→ **Textauszug**
╔══

Die Generalbundesanwaltschaft wirft den Angeklagten vor: "als Mitglieder oder Unterstützer zu einer spätestens Ende 2017/Anfang 2018 in und um Leipzig gegründeten Vereinigung gehört zu haben, deren Mitglieder eine militante linksextremistische Ideologie teilten. Dies habe insbesondere die Ablehnung des bestehenden demokratischen Rechtsstaats, des Grundrechts auf freie Meinungsäußerung sowie des staatlichen Gewaltmonopols eingeschlossen." Verhandelt werden - unter Anderem - gefährliche Körperverletzung, versuchter Mord und der Diebstahl mit Waffen.
Gewalttätige Auseinandersetzungen zwischen Autonomen und der Polizei bei Protesten gegen die Verurteilung von Lina E. am 3. Juni 2023 in Leipzig - Screenshot: interpool.tv. All Rights Reserved
26.09.2025
Fünf Jahre Haft. Wegen gefährlicher Körperverletzung und Mitgliedschaft in einer kriminellen Vereinigung. Mit diesem Urteil gegen die 30jährige Kunststudentin Hanna S. ging am Freitag Mittag der monatelange Prozeß vor dem Oberlandesgericht in München zu Ende. Damit blieb Richter Dr. Philipp Stoll deutlich unter den neun Jahren, die die Bundesanwaltschaft gefordert hatte. Aber auch erheblich über dem "Freispruch", den ihre Verteidiger wollten. Medienberichten zu Folge sprach der Vorsitzende Richter in seinem Plädoyer von einer "Menschenjagd", die es im Februar 2023 in Budapest gegeben haben soll. Und: "Es gibt keine gute politische Gewalt". Bei den Überfällen auf vermeintliche und reale Rechtsextremisten wäre Hanna S. in mindestens zwei Fällen beteiligt gewesen. Das Urteil ist bisher allerdings noch nicht rechtskräftig.
Unterdessen berichtet 'tagesschau exklusiv' über ein in Kürze anstehendes sogenanntes 'Mammutverfahren' zum gleichen Themenkomplex - Prozeß gegen Linksextreme bereits im November? Dann soll in Dresden - der mutmassliche Kopf der militanten Bande(n) mit Schwerpunkt Leipzig - Johann G. vor Gericht stehen. Er galt lange Zeit als 'Verlobter' von Lina E. Die aus Kassel stammende mittlerweile 30jährige wurde am 31. Mai 2023 zu fünf Jahren und drei Monaten Haft verurteilt. Momentan sitzt sie ihre Strafe ab. Der neue Prozeß, der ebenfalls vor dem Oberlandesgericht im Dresdener Norden stattfinden soll, soll - so berichten die in dieser Sache gewöhnlich gut informierten Autoren vom Mitteldeutschen Rundfunk (mdr) - mehr als 130 Prozeßtage lang andauern und bis in das Jahr 2027 hinein gehen.
Proteste gegen die Verurteilung von Lina E. am 3. Juni 2023 in Leipzig - Screenshot: interpool.tv. All Rights Reserved.

╚══

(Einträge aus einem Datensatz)
╔══

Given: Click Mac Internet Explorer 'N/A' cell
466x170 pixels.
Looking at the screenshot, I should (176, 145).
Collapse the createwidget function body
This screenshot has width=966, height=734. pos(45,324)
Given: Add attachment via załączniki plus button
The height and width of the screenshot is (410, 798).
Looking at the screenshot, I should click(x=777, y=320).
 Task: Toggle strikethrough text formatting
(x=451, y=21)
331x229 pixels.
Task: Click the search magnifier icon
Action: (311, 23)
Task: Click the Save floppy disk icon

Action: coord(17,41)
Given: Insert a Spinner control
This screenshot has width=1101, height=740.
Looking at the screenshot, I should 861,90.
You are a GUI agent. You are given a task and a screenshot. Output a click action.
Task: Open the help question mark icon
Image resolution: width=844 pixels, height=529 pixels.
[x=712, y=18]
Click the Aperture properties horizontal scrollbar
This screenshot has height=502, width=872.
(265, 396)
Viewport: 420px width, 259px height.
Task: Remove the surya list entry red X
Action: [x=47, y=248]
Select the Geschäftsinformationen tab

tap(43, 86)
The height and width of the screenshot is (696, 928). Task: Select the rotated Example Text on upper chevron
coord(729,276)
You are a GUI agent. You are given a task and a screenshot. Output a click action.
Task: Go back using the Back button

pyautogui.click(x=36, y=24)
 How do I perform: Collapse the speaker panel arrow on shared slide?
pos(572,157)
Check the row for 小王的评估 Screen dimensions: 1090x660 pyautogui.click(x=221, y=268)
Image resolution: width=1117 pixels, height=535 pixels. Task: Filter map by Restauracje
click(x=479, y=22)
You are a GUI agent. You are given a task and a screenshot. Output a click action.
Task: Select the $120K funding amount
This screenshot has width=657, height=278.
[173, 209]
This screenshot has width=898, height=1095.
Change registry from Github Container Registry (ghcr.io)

╚══

→ **Anweisung**
Nehmen Sie bitte den Faden des Textauszugs über die Prozesse gegen Linksextremisten nach dessen letztem Satz wieder auf und schreiben Sie ihn weiter.

→ **Ergebnis der Aufgabe**
15.09.2025
Eine Woche nach der Bundesanwaltschaft haben nun auch die beiden Verteidiger ihre Plädoyer vor dem Münchener Landgericht gehalten. Wenig überraschend: Anwälte fordern Freispruch für Hanna S. Das Urteil wird für Freitag, den 26. September 2025 gegen 13 Uhr erwartet.
08.09.2025
Bundesanwaltschaft fordert neun Jahre Haft für Hanna S. Im Münchener Verfahren gegen die 30jahrige Studentin aus Nürnberg hat der Staat sein Plädoyer gehalten. Er geht von versuchtem Mord, gefährliche Körperverletzung und die Mitgliedschaft in einer kriminellen Vereinigung aus. Beschreibt Einzelheiten ihres Handeln im Feburar 2023 in Budapest. Demnach soll sie auf dem Arm eines - mutmasslichen - Rechtsextremisten gesessen haben. Als mehrere andere Menschen ihn schlugen und misshandelten. Prozeßbeobachter berichten derweil, dass die Ermittler einen klaren Cut zwischen den Gruppe(n) um Lina E. und den 'Aktivisten' aus Budapest machen. Unterdessen wurden auch die nächsten Prozeßtermine gegen 'Maja T.' vor dem Budapester Staatsgericht bekannt: 22., 26. und 29. September sowie 2. und 8. Oktober 2025. Auch ihr wird die Beteiligung an militanten Übergriffen auf Andersdenkende in Ungarn vorgeworfen.
08.07.2025
Neue Details. Zum Beispiel zu den Überfällen auf Bekleidungsgeschäfte der Marke 'Thor Steinar' in Erfurt, Schwerin, Magdeburg und Halle an der Saale. Laut der aktuellen Pressemitteilung der Generalbundesanwaltschaft - zum geplanten neuen Verfahren gegen sechs Autonome - sollen diese gleichzeitig am Samstag, den 23. April 2022 erfolgt sein. Emilie D. - eine damals gerade 20jährige - soll dabei in dem Laden in Erfurt die Verkäuferin zu Boden gerissen und ihr Faustschläge gegen Kopf und Oberkörper gegeben haben. "Eine Mittäterin schlug mindestens zwanzigmal mit einem Teleskopschlagstock auf die am Boden liegende Geschädigte ein." So führt es die Generalbundesanwaltschaft in ihrer Pressemitteilung weiter aus. Von anderen wurde Buttersäure und Pfefferspray versprüht. Der Überfall wurde von einer Kamera des Ladens im Video festgehalten. Darin ist auch der Einsatz von Bitumen zu sehen. Emilie D. - die später mit dem mutmasslichen Kopf der militanten linken Bande(n) Johann G. liiert gewesen sein soll - werden noch weitere Überfälle vorgeworfen. So am 12. Januar 2023 in Erfurt sowie in der Zeit zwischen dem 9. und 11. Februar 2023 in Budapest.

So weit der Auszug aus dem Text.